When to Compile your Regex

In .NET, it is a common misconception that compiled Regex always operates faster than uncompiled Regex after the initial cost which is incurred at the time of instantiation only. This is not always true.

Recently I wrote a URL rewriter, similar to Helicon but a little more powerful and flexible. It allows you to define rules in a config file, and then rewrite a captured input string to an output string, replacing parts of the URL via Regex capture groups along the way. An example of the configuration looks like this:

<add original="^/(.*)/customer(.*)$" rewritten="/$1/cust$2" redirect="false" ignorecase="true" />

What the above says is that if my URL is anything, then “/customer” then optionally anything else, rewrite it to the “/cust” version of the URL with the original inputs applied to the outputs.

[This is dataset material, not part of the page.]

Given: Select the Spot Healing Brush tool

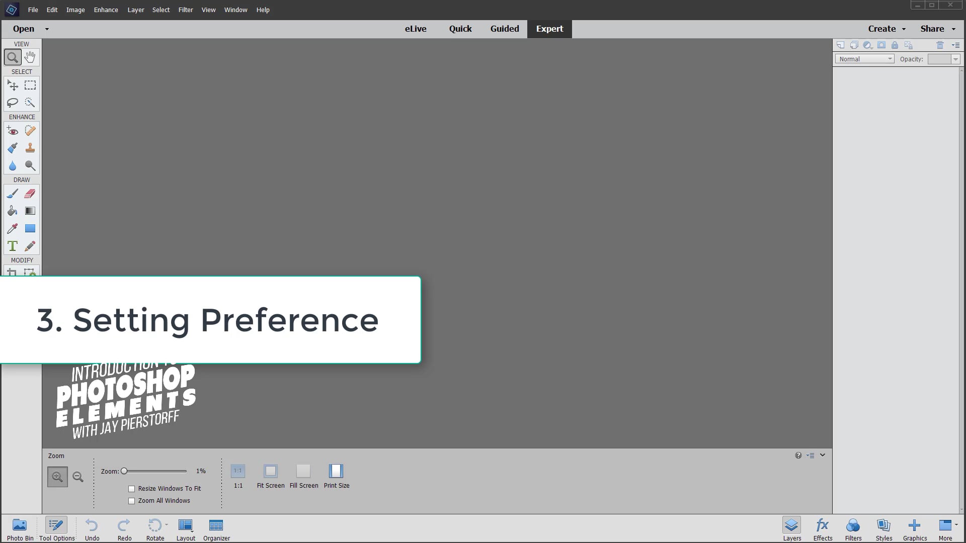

Now, considering myself to be an efficient developer, I have always pre-compiled my Regex by adding the RegexOptions.Compiled option to the constructor. My rewriter code that parsed my XML file and created Regex’s looked like this:

Regex rewriteRuleRegex = null;

// Determine if we ignore case
if (rewriteConfiguration.IgnoreCase)
{
    rewriteRuleRegex = new Regex(rewriteConfiguration.Original, RegexOptions.Compiled | RegexOptions.IgnoreCase);
}
else
{
    rewriteRuleRegex = new Regex(rewriteConfiguration.Original, RegexOptions.Compiled);
}

I had 144 rules in my file, and decided to performance test the URL writer against approximately 100 unique requests. The result was that it sucked, REALLY, REALLY badly, with 87% of the request lifecycle being spent on Regex.Replace!

Precompiled Sucks

Precompiled Sucks

That’s INSANE! 87% is COMPLETELY unacceptable! After all I’d heard about the .NET Regex engine being efficient, this was freaking terrible! I spent a day pulling my hair out and reading a ton of articles, when I came across one from Jeff Atwood about when to Precompile and when not to. So, I took the Precompile flag off of my code:

Regex rewriteRuleRegex = null;

// Determine if we ignore case
if (rewriteConfiguration.IgnoreCase)
{
    rewriteRuleRegex = new Regex(rewriteConfiguration.Original, RegexOptions.IgnoreCase);
}
else
{
    rewriteRuleRegex = new Regex(rewriteConfiguration.Original);
}

And re-ran my tests:

Precompiled Sucks

Precompiled Sucks

MUCH better.

So what I learned is that if you CONTROL the input (AKA if it’s a small set of input that you know in advance), precompiling is good. If you don’t control the input (such as user generated URLs that are sent to your application), DO NOT PRECOMPILE. EVER.